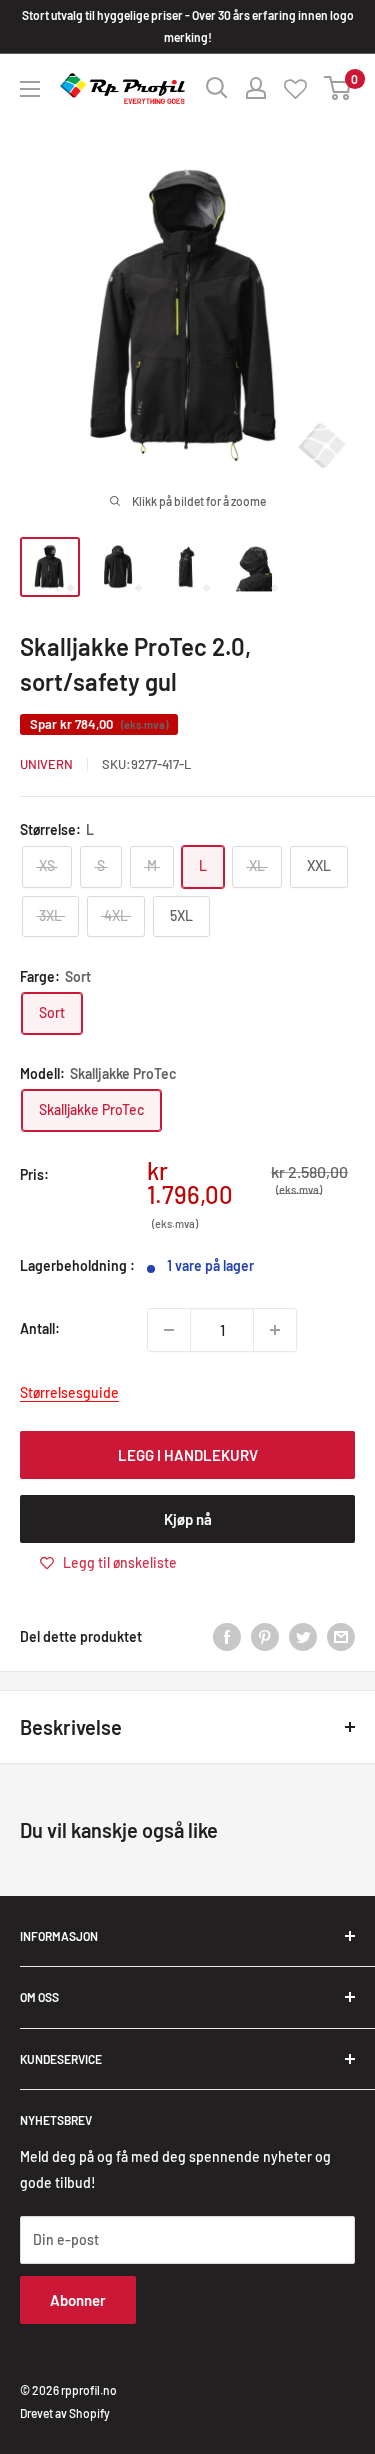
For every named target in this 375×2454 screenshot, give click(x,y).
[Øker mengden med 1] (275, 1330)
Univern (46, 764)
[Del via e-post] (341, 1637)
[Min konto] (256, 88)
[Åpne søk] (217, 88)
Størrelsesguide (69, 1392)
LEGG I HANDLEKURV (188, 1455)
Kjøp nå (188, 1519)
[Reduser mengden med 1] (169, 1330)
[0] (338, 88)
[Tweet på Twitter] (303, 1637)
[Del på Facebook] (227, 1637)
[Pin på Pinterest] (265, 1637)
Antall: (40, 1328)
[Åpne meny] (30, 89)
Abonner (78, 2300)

-------------------------

▶ [About this exercise] Figure out how many lines of the material include the string "mengden", and reply with only that figure.

▶ [Written reply] 2